不难发现处理出每个点能取到的最大值\(V_i\),单独把\(V_i\)相同的拉出来搞
然后这个问题相当于有若干条限制\([l_i,r_i]\),和若干个点,你可以染色使得每个区间都有染色点
把每个限制放在最后考虑,设\(dp_{i,j}\)表示前\(i\)个点前面第一个被染色的为\(j\)
考虑\(i\)为右端点时的区间左端点最大值为\(h_i\)
则\(h_i\le j\le i\)
直接线段树维护一下即可
Show Code
#include<bits/stdc++.h>
#define ls p<<1
#define rs (p<<1)|1
using namespace std;
const int MAXN=4e5+5;
const int MOD=998244353;
int Pow(int a,int b,int p)
{
int res=1;
int base=a;
while(b)
{
if(b&1)
{
res=((long long)res*base)%p;
}
base=((long long)base*base)%p;
b>>=1;
}
return res;
}
int inv(int a,int p)
{
return Pow(a,p-2,p);
}
int T;
int n,Q,A;
int l[MAXN],r[MAXN],m[MAXN];
int lshv[MAXN];
int lsh[MAXN];
int fa[MAXN];
int find(int x)
{
if(fa[x]==x)
{
return fa[x];
}
fa[x]=find(fa[x]);
return fa[x];
}
void unionn(int i,int j)
{
fa[find(i)]=find(j);
}
vector<int>V[MAXN];
vector<int>Rec[MAXN];
int vis[MAXN];
struct Seg{
int date;
int l,r;
int lazy;
}Tree[MAXN*4];
int f[MAXN];
void push_down(int p)
{
if(Tree[p].lazy)
{
Tree[ls].date=0;
Tree[rs].date=0;
Tree[ls].lazy=1;
Tree[rs].lazy=1;
Tree[p].lazy=0;
}
}
void push_up(int p)
{
Tree[p].date=((long long)Tree[ls].date+Tree[rs].date)%MOD;
}
void Build(int p,int l,int r)
{
// cerr<<"p"<<endl;
Tree[p].l=l;
Tree[p].r=r;
Tree[p].lazy=0;
if(l==r)
{
Tree[p].date=0;
return;
}
int mid=(l+r)>>1;
Build(ls,l,mid);
Build(rs,mid+1,r);
push_up(p);
}
void Update(int p,int l,int r)
{
//cerr<<"p"<<endl;
if(l>r)
{
return;
}
if(Tree[p].l>=l&&Tree[p].r<=r)
{
Tree[p].date=0;
Tree[p].lazy=1;
return;
}
push_down(p);
int mid=(Tree[p].l+Tree[p].r)>>1;
if(l<=mid)
{
Update(ls,l,r);
}
if(r>mid)
{
Update(rs,l,r);
}
push_up(p);
}
void Insert(int p,int k,int x)
{
//cerr<<"p"<<endl;
if(Tree[p].l==Tree[p].r)
{
Tree[p].date=x;
return;
}
push_down(p);
int mid=(Tree[p].l+Tree[p].r)>>1;
if(k<=mid)

#####

任务列表:
(a) 用两句话概括这篇区间染色题解。
(b) 判断下列说法是否符合这篇区间染色题解,每项答"是"或"否",并原样引出起决定作用的文字:(i) 取模所用的常数是998244353;(ii) Update函数会给区间内的值加上一个数;(iii) 数组大小上限MAXN设为4e5+5。
(c) 从这篇区间染色题解的代码停下的地方往下续写。
后面的数据在这里用不上。

数据部分:

#####

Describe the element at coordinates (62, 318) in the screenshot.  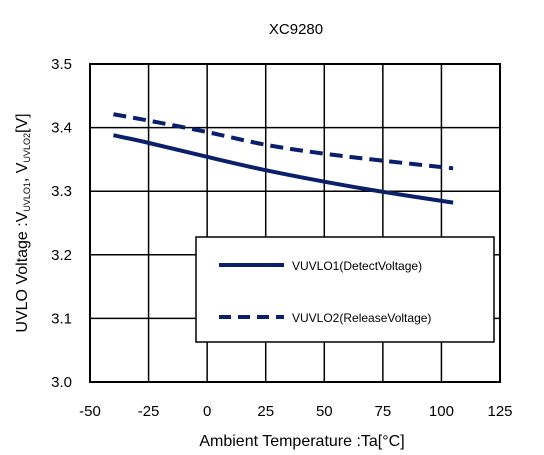
I see `y-tick-label: 3.1` at that location.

#####

参考答案:
(a) 先求出每个点能取到的最大值V_i,把V_i相同的点单独拿出来处理,问题便转化为给定若干区间限制和若干点,通过染色使每个区间内都有染色点。设dp_{i,j}表示前i个点中前面第一个被染色的点为j,以i为右端点的区间左端点最大值为h_i,则h_i≤j≤i,再用线段树维护即可。

(b)
(i) 是:"const int MOD=998244353;"
(ii) 否:"Tree[p].date=0;"
(iii) 是:"const int MAXN=4e5+5;"

(c)
{
Insert(ls,k,x);
}
else
{
Insert(rs,k,x);
}
push_up(p);
}
int main()
{
// freopen("date.in","r",stdin);
// freopen("date.out","w",stdout);
T=1;
while(T--)
{
scanf("%d %d %d",&n,&A,&Q);
A++;
int cntv=0,cnt=0;
for(int i=1;i<=Q;i++)
{
scanf("%d %d %d",&l[i],&r[i],&m[i]);
m[i]++;
lshv[++cntv]=m[i];
lsh[++cnt]=l[i];
lsh[++cnt]=r[i]+1;
}
sort(lshv+1,lshv+1+cntv);
cntv=unique(lshv+1,lshv+1+cntv)-lshv-1;
for(int i=1;i<=cntv;i++)
{
V[i].clear();
}
lsh[++cnt]=1;
lsh[++cnt]=n+1;
sort(lsh+1,lsh+1+cnt);
cnt=unique(lsh+1,lsh+1+cnt)-lsh-1;
for(int i=1;i<=Q;i++)
{
l[i]=lower_bound(lsh+1,lsh+1+cnt,l[i])-lsh;
r[i]=lower_bound(lsh+1,lsh+1+cnt,r[i]+1)-lsh-1;
m[i]=lower_bound(lshv+1,lshv+1+cntv,m[i])-lshv;
V[m[i]].push_back(i);
}
for(int i=1;i<=cnt+1;i++)
{
fa[i]=i;
vis[i]=0;
}
int Res=1;
for(int i=1;i<=cntv;i++)
{
vector<int>Used;
//cerr<<i<<endl;
for(int j=0;j<V[i].size();j++)
{
int id=V[i][j];
int Now=find(l[id]);
//printf("%d %d\n",l[id],r[id]);
while(Now<=r[id])
{
if(!vis[Now])
{
vis[Now]=1;
Used.push_back(Now);
}
int to=find(Now+1);
//cerr<<"fu"<<endl;
unionn(Now,to);
Now=to;
}
}
sort(Used.begin(),Used.end());
for(int j=0;j<Used.size();j++)
{
Rec[j].clear();
}
for(int j=0;j<V[i].size();j++)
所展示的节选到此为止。